Kalapu Tonga dance during the 2021 Pacific Island Review.

Chaminade’s second day of Pacific Island Review began Wednesday with a live performance by several women of Kalapu Tonga who provided a live traditional Tongan dance and a free meal for everyone who attended.

Taking place throughout the lunch hour, Chaminade students and staff gathered at the Sullivan Library Lawn to watch and experience a bit of Tongan culture in the new normal.

“A lot of people don’t run into Tongans,” said club president Angelica Tangatailoa. “It’s awesome to be given the opportunity to students who come to Chaminade … [to show] a little taste of what our culture is so the next time they run into Tongans, they are kind of familiar about what we’re about so they can have that connection with those they meet in the future.”

Tangatailoa, a junior double majoring in Criminal Justice and Business Administration, has been with the club since her freshman year and performed with the club in 2019, the last time PIR was a single-day event before the pandemic. Unlike previous years, Wednesday’s lunch time event began with a reminder to keep masks on and that the sign-in would also be used as contact tracing in the event of an outbreak with an estimated 30-40 students and staff in attendance.

“It kind of felt like we’re going back to normal,” said Tangatailoa. “Like the world kind of wants us to, and although everyone had their masks I feel like we could still feel the support of everyone there.”

Before the Covid-19 pandemic, PIR was often held on Friday after midterms. However, Covid changed the structure for PIR and spread the events throughout the week. Former CSGA president, Eddie Adachi, returning for one last semester in Environmental Science, said that it “is just as great as it was in those one-night features.”

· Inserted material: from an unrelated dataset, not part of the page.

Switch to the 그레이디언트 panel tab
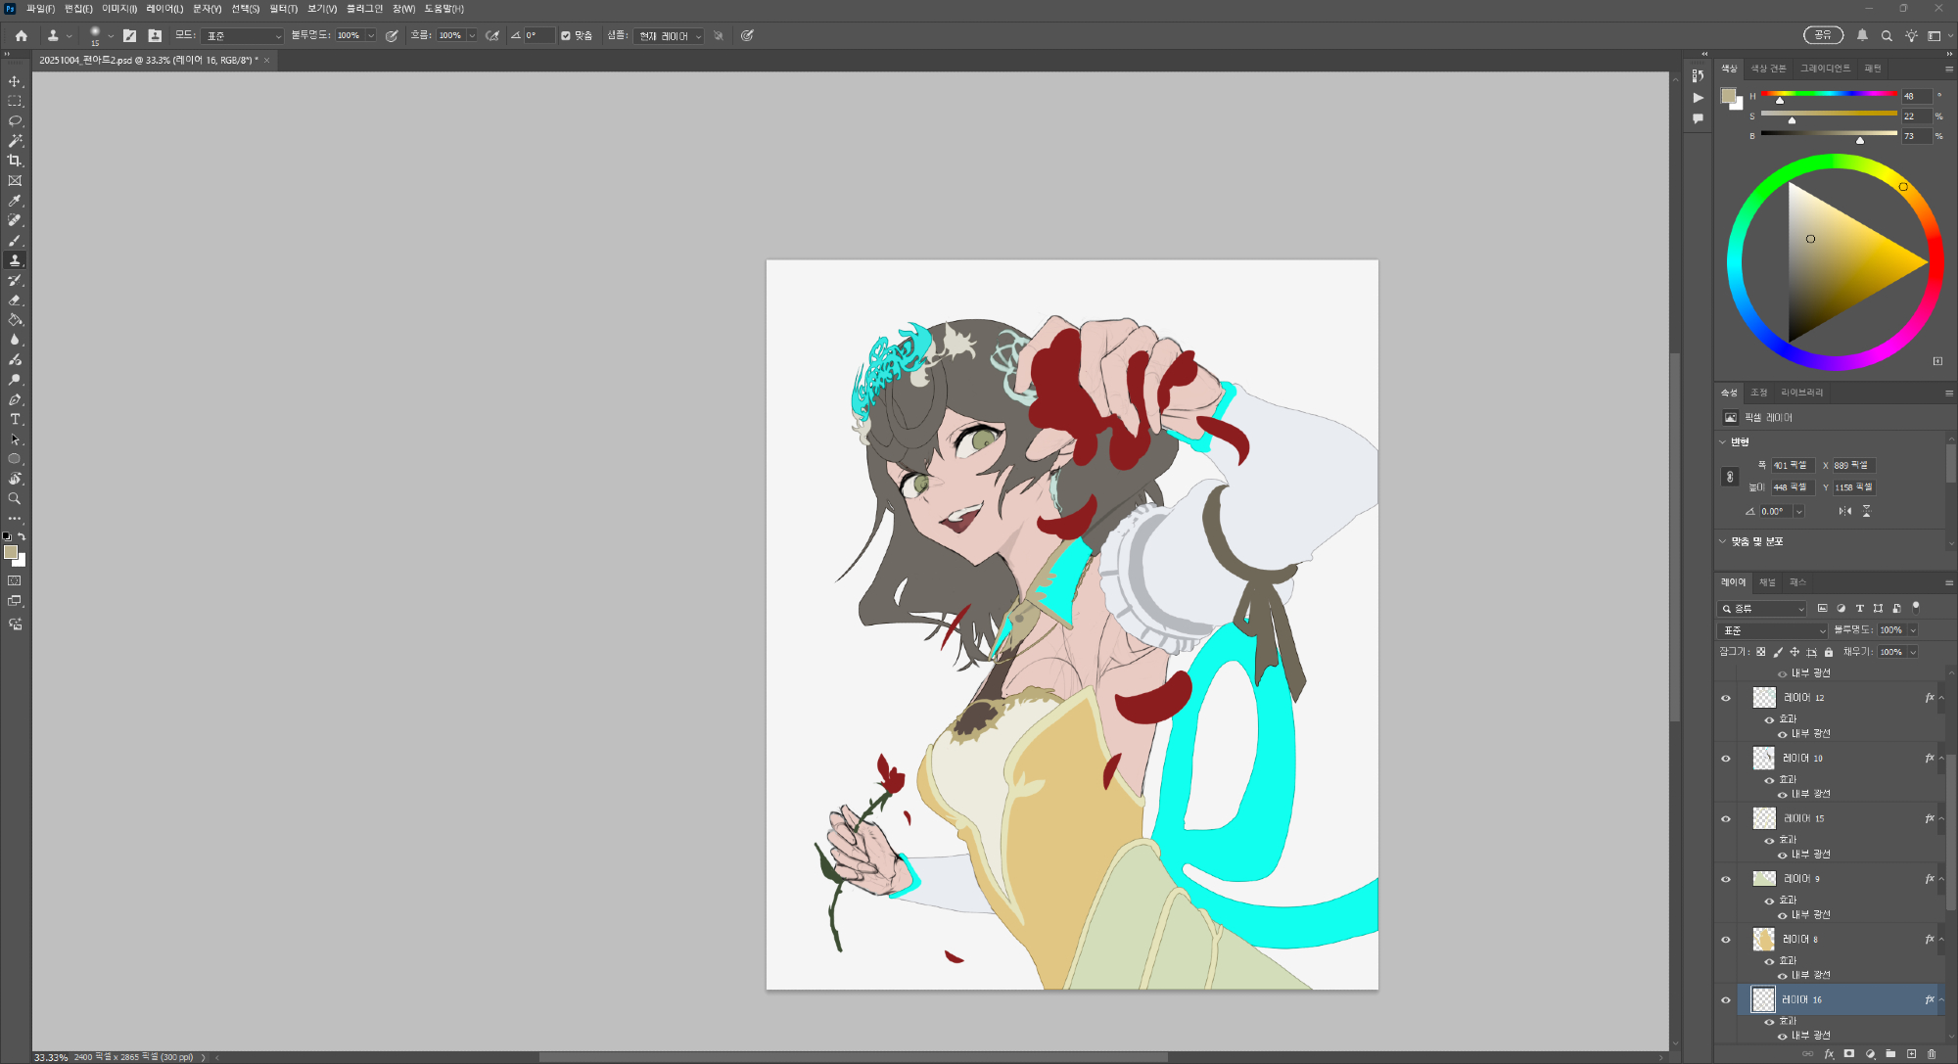This screenshot has width=1958, height=1064. [1825, 69]
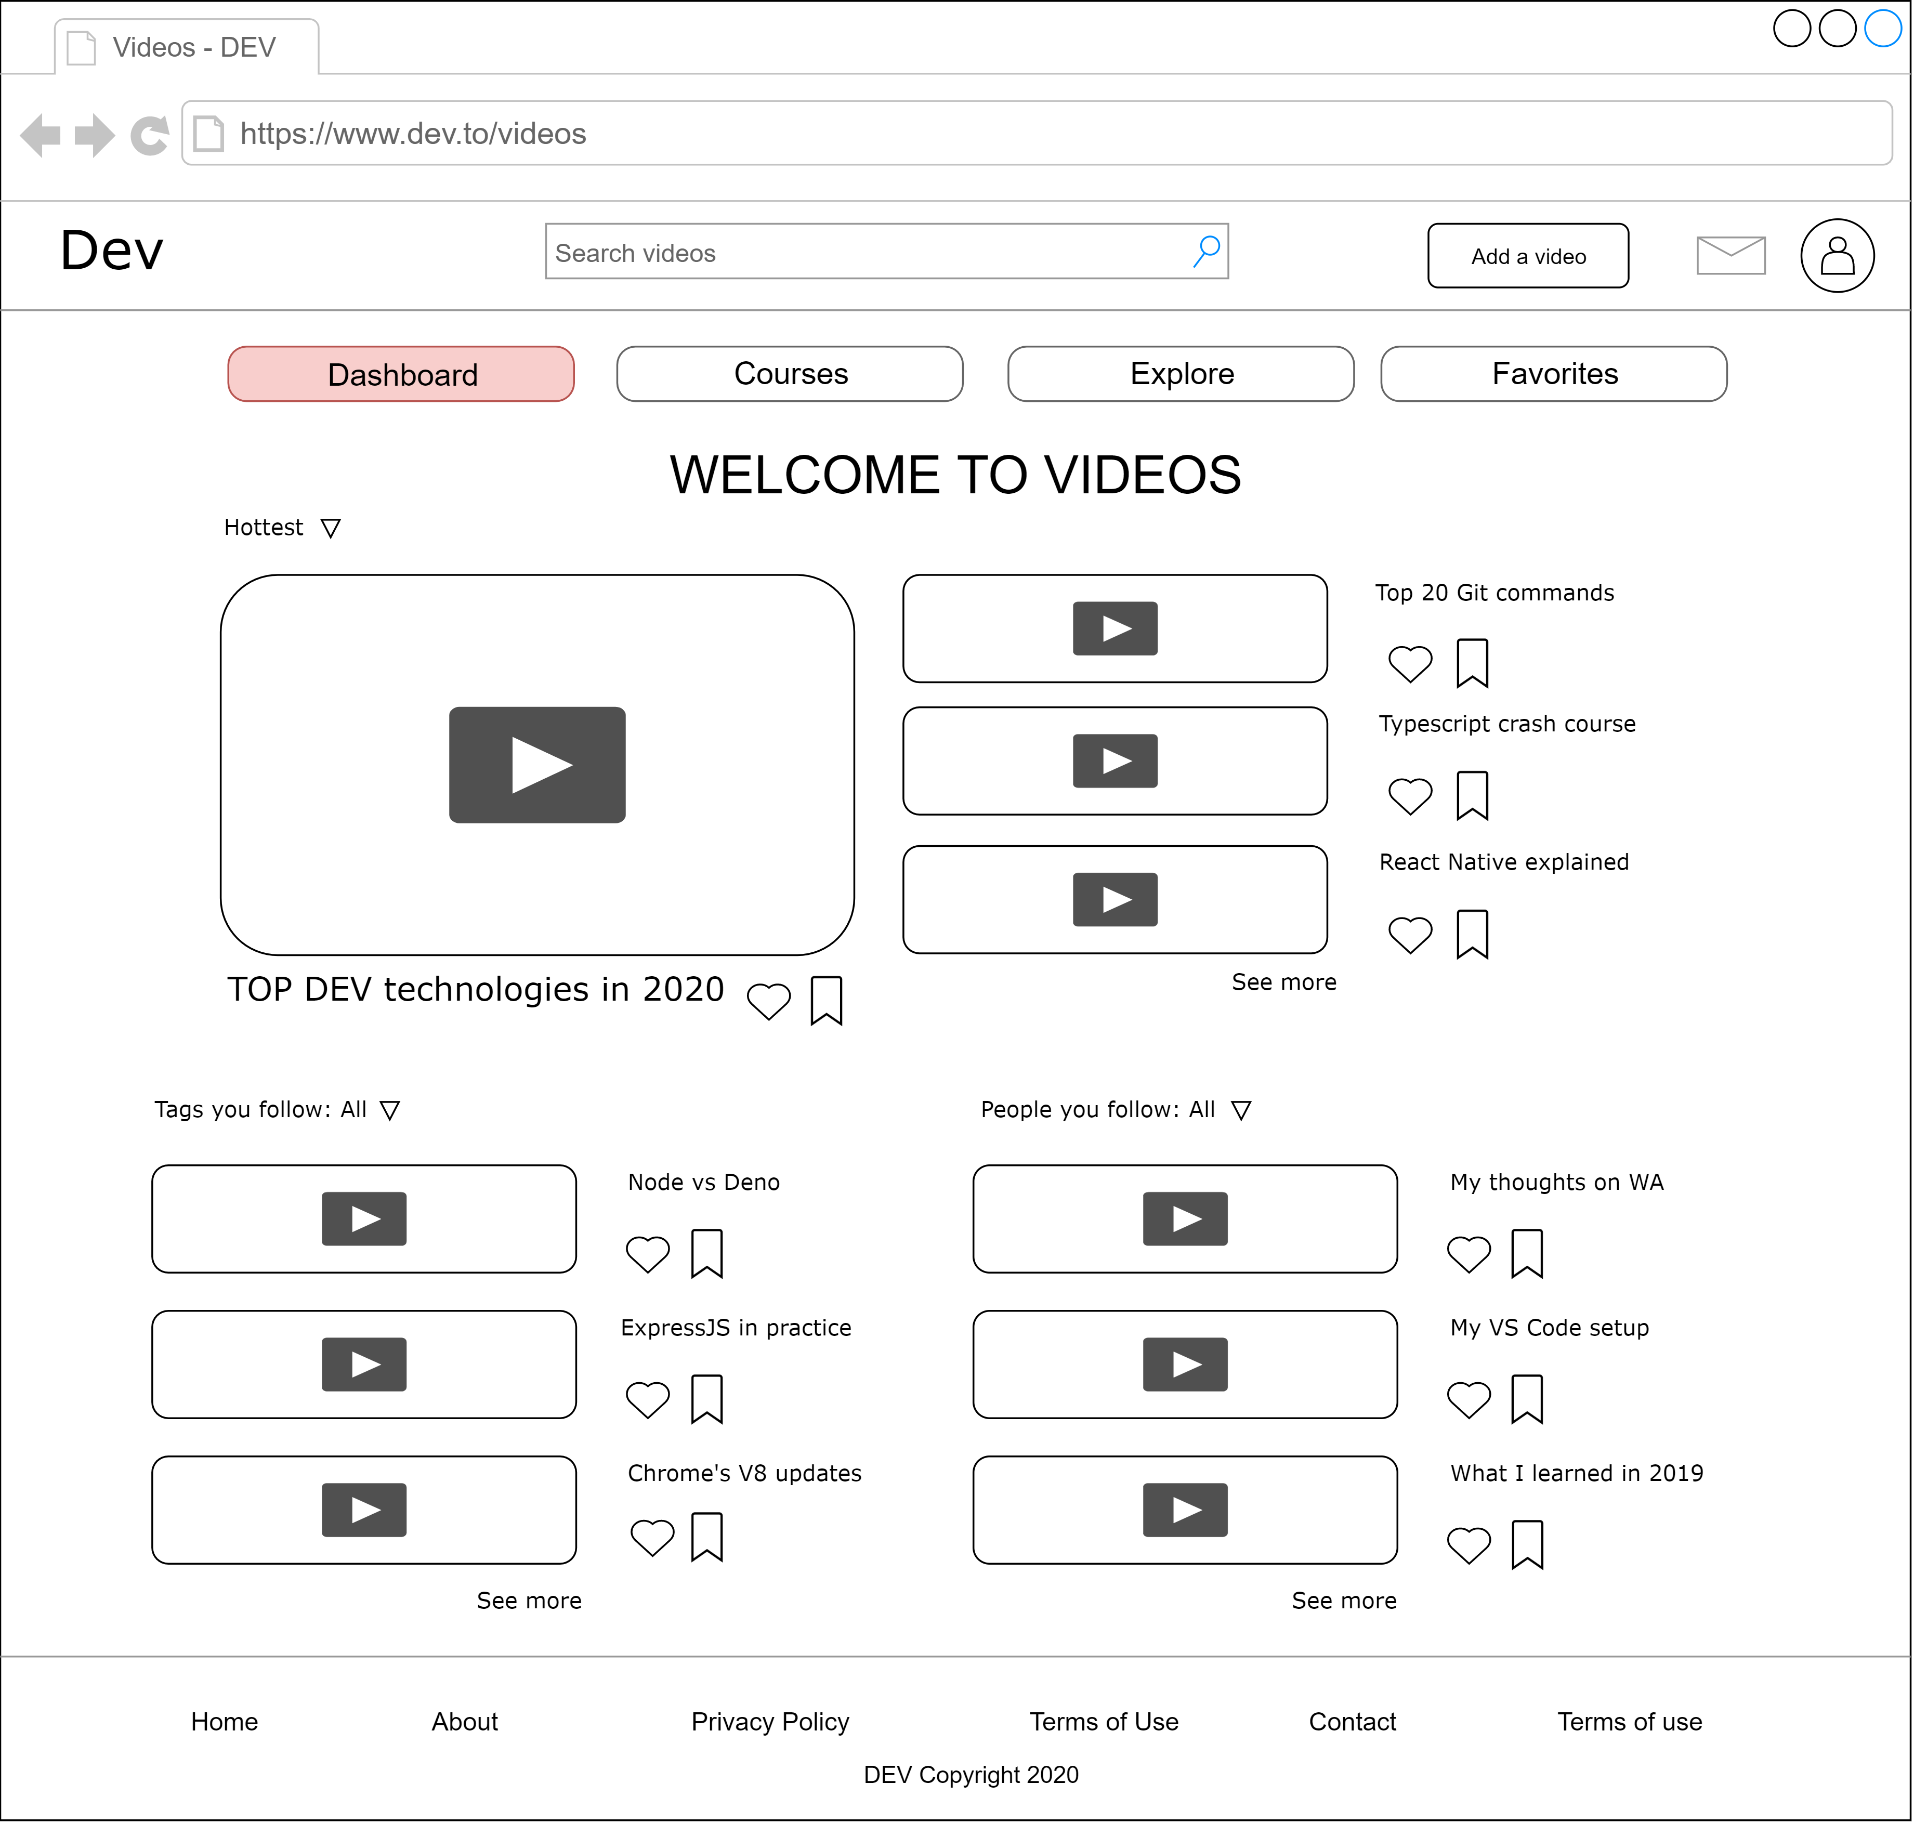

“In the past, it was really fun too because we could come together in one night and celebrate with food, music, dance, [and] stories,” said Adachi. “Those were always fun, but due to the pandemic and having to shift and pivot, I think PIR now is just as great as it was in those one-night features. I think in comparison to the past PIRs, having a week-long event has allowed clubs to go more in-depth into their cultures.”

There are also students going to PIR for the first time and have only experienced it in the weeklong format like Psychology major Alexander Hernandez.

“I like seeing everyone here and showing everyone’s different cultures,” said Hernandez, a sophomore. “Especially seeing some from Guam, it was nice, like a reminder of home, but then also learning about everyone else like the Tongan Club did really good in their performance.”

Hernandez also plans on making it to other events “if [he’s] not in class or [has] the time.”

The weeklong event can also prove to be a challenge to attend for some students who have obligations outside of campus.

“I was able to go on Monday, [and] I’m going to go to the one [Wednesday night],” said Peyton Oshiro, a junior in Business Administration. “I have my own schedule, and I’m able to go [Wednesday night] and [Thursday] just because I’m off work.”

Wednesday night also featured Chaminade’s Lumana’i O Samoa who had performances, food, and games for those that attended that was also on the Sullivan Library Lawn. Filipino Club is set to follow on Thursday with a cooking demonstration at 4 p.m. at Zuberano lawn.

Although it can be difficult for students to show up to all of the events offered throughout PIR because of the pandemic, it is still an opportunity to bring the Chaminade community together to celebrate our different cultures.

“I think it’s very unique to Chaminade,” said Oshiro. “I don’t hear other schools kind of shining light on these groups and whatnot, or there’s not a lot of people celebrating the different cultures and so I think that’s really cool because it just shows our diversity as an institution.”